Dans une étude portant sur des femmes appartenant à des collectifs s’engageant sur les marchés du commerce équitable, les participantes ont indiqué des revenus plus élevés, un meilleur accès au marché, des opportunités d’acquérir de nouvelles compétences, la possibilité de diversifier les produits et de s’approvisionner en matériaux plus nombreux et de meilleure qualité, ainsi qu’un meilleur accès au financement grâce à des systèmes d’épargne. Dans les chaînes d’approvisionnement mondiales, les collectifs et les réseaux ont permis aux travailleurs et travailleuses à domicile d’entrer en contact avec des agences internationales et de développement pour défendre leurs droits auprès des entreprises privées mondiales et des gouvernements.

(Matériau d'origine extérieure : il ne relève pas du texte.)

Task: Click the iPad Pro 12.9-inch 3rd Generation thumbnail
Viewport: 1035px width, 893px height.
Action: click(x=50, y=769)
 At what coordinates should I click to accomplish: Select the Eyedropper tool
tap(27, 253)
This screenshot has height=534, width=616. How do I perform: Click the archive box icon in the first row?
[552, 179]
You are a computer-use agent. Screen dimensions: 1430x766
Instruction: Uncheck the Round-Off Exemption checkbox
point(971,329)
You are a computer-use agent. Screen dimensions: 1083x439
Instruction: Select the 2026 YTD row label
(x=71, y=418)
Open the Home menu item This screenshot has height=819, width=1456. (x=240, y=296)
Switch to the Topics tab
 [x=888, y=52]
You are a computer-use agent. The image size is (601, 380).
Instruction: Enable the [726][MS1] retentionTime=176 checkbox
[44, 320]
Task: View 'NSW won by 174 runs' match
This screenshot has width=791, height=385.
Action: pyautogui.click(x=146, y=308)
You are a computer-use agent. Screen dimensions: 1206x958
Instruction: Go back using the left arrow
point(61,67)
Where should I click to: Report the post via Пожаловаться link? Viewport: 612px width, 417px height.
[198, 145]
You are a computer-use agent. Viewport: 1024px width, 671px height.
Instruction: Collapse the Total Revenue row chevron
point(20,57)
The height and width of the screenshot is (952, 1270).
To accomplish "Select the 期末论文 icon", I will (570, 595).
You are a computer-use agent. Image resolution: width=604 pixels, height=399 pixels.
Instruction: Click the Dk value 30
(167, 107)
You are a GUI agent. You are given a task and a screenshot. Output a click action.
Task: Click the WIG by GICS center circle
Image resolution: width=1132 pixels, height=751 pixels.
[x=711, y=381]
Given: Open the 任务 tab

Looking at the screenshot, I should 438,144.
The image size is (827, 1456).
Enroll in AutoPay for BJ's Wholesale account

Les recherches menées par HomeNet South Asia en Inde et au Népal montrent que les entreprises sociales, en particulier, jouent un rôle fondamental en tant que lien entre les collectifs de productrices et le reste de la chaîne de production. Les entreprises sociales emploient des approches innovantes pour répondre aux préoccupations liées aux conditions de travail, en adhérant notamment aux systèmes de certification du commerce équitable et en créant des centres de travail communautaires où les femmes peuvent travailler en dehors de leur domicile.

Cela permet aux entreprises sociales de suivre des codes de conduite et de donner aux femmes un espace pour travailler avec d’autres. Elles créent également des modèles où les formateurs ou les chefs de groupe sont à la disposition des groupes de travailleurs dans leur communauté ou pour apporter un soutien ponctuel dans les centres de travail, ce qui leur permet d’avoir un meilleur contrôle de la qualité et de renforcer les capacités des travailleurs.

Rejoindre un collectif de travailleuses à domicile peut aussi être fondamentalement « autonomisant ». De nombreuses femmes interrogées dans le cadre de l’étude HomeNet déclarent que le fait de travailler dans un collectif renforce leur sentiment d’identité en tant que travailleuses. Elles obtiennent un meilleur pouvoir de négociation grâce à la représentativité du groupe, qui leur donne confiance, et déclarent avoir des revenus plus réguliers tout au long de l’année que les travailleurs non syndiqués.

Lors des premiers confinements en 2020, les collectifs se sont rapidement mobilisés pour répondre aux besoins de leurs membres en leur fournissant de la nourriture et de l’argent. Beaucoup ont commencé à produire des masques et d’autres équipements en rupture de stock, renforçant ainsi la résilience de leurs membres.

Améliorer la visibilité des femmes dans l’économie

Alors que nous nous remettons de la pandémie, nous devons repenser la manière dont les activités économiques sont liées aux personnes qui les exercent. Les travailleurs et leurs communautés doivent être résilients en temps de crise, ce que rendent possible un travail décent et des systèmes de soutien plus réactifs.

Le fait de rendre visibles les contributions des femmes ou de faire en sorte que les femmes soient le visage public des entreprises peut constituer un petit pas en avant pour changer la compréhension qu’a la génération suivante des normes qui dictent le rôle des femmes.

Les leçons tirées de cette recherche – et de l’histoire des mouvements féministes – peuvent être mises à l’échelle et façonner de nouveaux systèmes de gouvernance, de communication et de soutien sur les marchés du travail qui non seulement nous permettront de nous relever plus forts de la pandémie, mais aussi de nous remettre sur la voie de l’égalité des sexes.